The early months of the year also tend to be when banks offer enticing low-rate credit cards and balance transfer offers.

However, while a six- to 24-month zero-rate balance transfer offer — where you transfer debt from an existing credit card to a new one — might sound like a great idea, keep in mind that it often results in much higher interest. rate once the promotional period has expired.

“It’s great if you have a plan and you can get yourself out of that debt faster, but what we often find is that people aren’t able to make that plan and they end up with a higher rate, which can lead to more stress and poor credit,” she says.


If you’ve found yourself counting your dollars and drastically cutting your budget, Ms Benjamin says it’s definitely not too late to “dust off your New Year’s resolutions and start afresh.” However, if you need help getting back on track, she shares her top tips for reorganizing your finances.

1. Stop spending with your card

If you’re struggling with credit card debt or buy-now-pay-later programs, the first step is to stop the cycle.

“Literally, cut it. Melt it, put it on the fire,” says Benjamin.

2. Automation is key

Whether it’s automating your bills or your savings, this step ensures that your money is organized without you having to think twice.

“When your money arrives, you know the money for your bills is being set aside,” she says.

3. Build an emergency fund

“Deposit $1,000 into a no-fee account that you accumulate for up to three to six months of spending and, as the name suggests, only touch it in an emergency – like if the car breaks down , my tooth got chipped,” she says.

“That means you don’t have to put expenses on a credit card and you’ll avoid going into further debt.”

RELATED: How much money should you have in your emergency fund?

4. Focus on paying off your debt

For this, Ms. Benjamin recommends two methods: the snowball method or the avalanche method. The snowball method consists of paying off your debts from the smallest amount to the largest (while paying the minimum repayments for each).

The avalanche method gives priority to debts that generate the highest interest rates, regardless of their amount.

Although she says both techniques work, she prefers the snowball method which increases your “small wins”.

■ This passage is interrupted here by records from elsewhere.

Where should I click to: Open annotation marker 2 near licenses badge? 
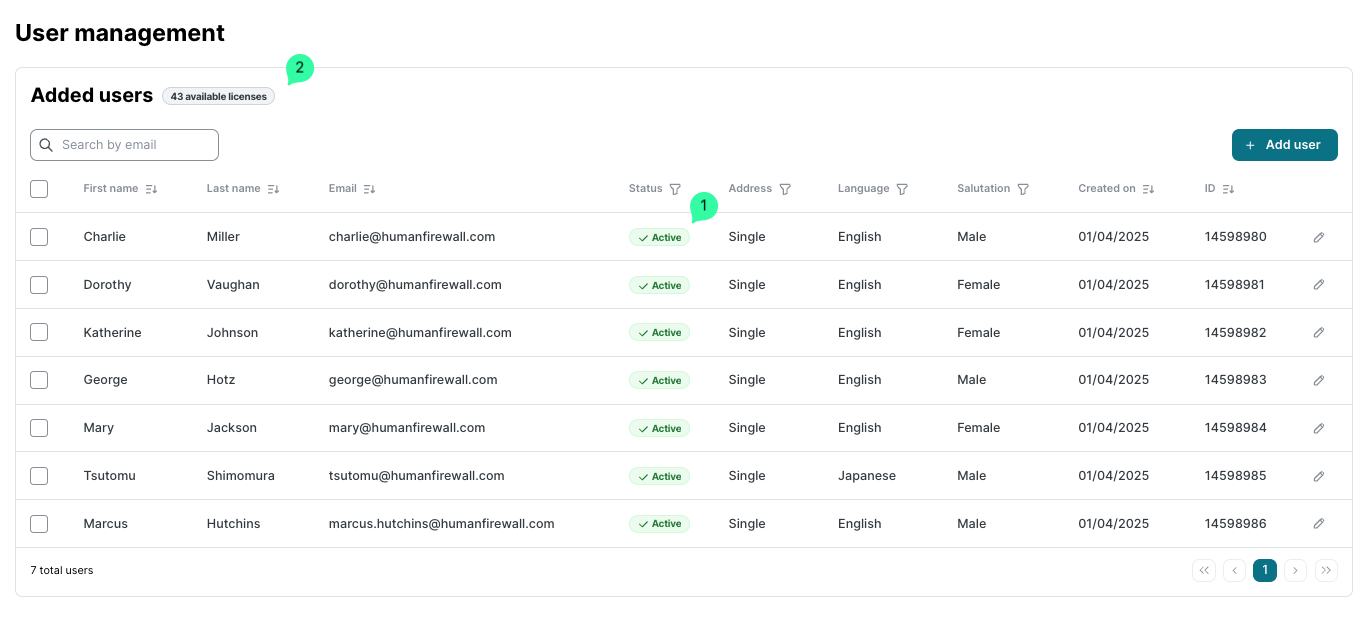tap(299, 69)
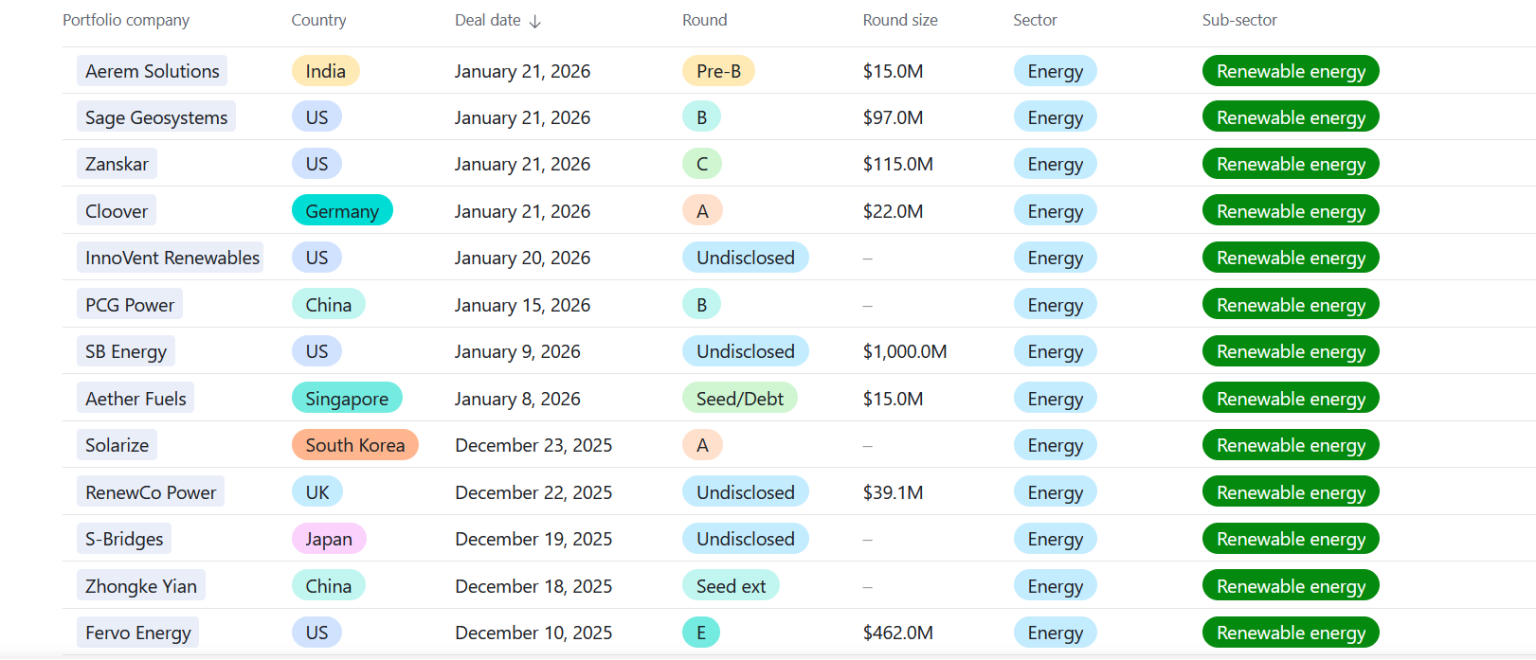The height and width of the screenshot is (660, 1536).
Task: Click Fervo Energy's E round badge
Action: pyautogui.click(x=701, y=633)
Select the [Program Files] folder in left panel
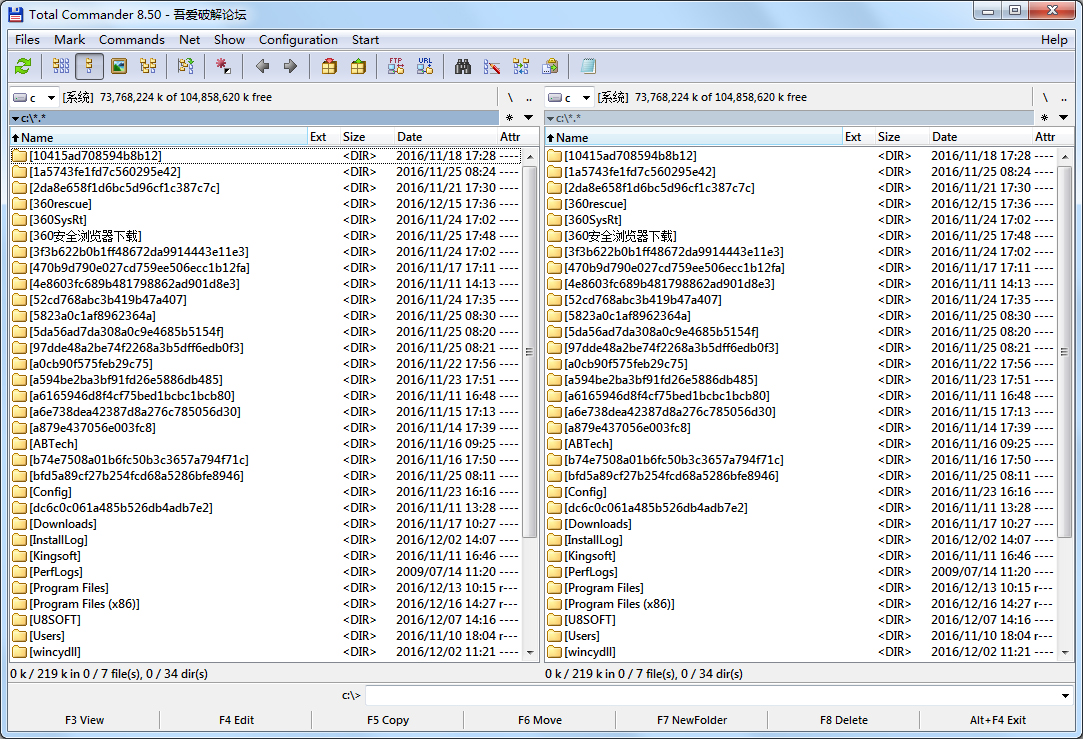 point(69,588)
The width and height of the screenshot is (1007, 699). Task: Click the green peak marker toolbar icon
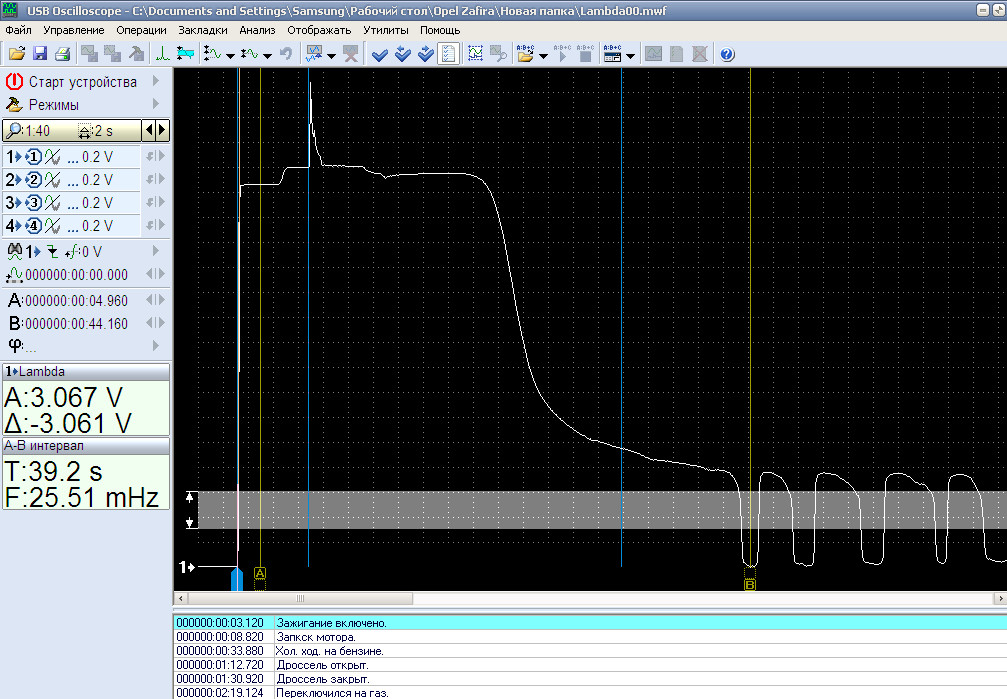pyautogui.click(x=163, y=54)
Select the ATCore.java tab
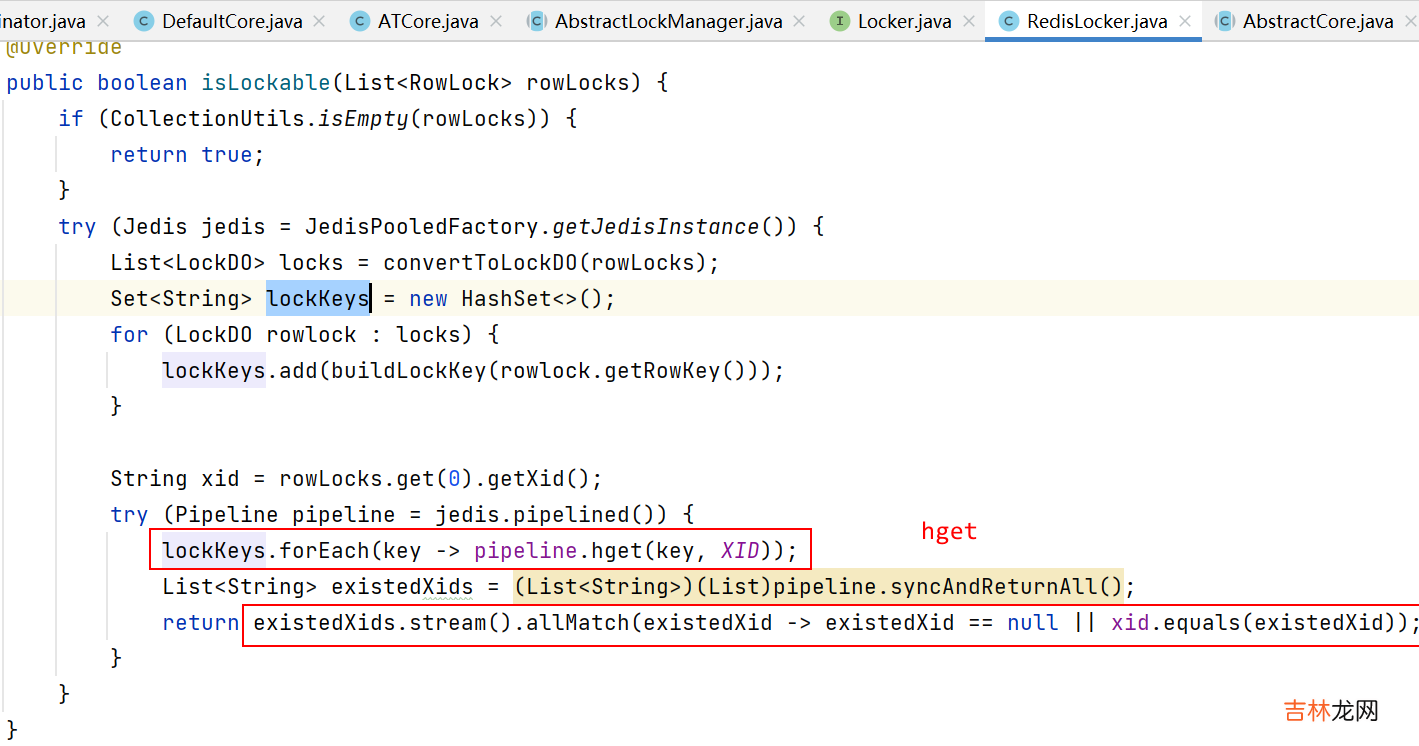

“It’s about creating behavioral change and getting those little wins quickly that translate into that dose of dopamine.”

5. Write down your goals

This will help you solidify your “short, medium and long-term financial goals” to help you stay on track, says Benjamin. She also says it can be helpful for people to audibly read their weekly or even daily goals to stay motivated.

“I find that with our members, a lot of them don’t have goals. They didn’t actually sit down and ask ‘what do I really want?’ and if you don’t know what you want, you can’t create a plan to achieve them,” she says.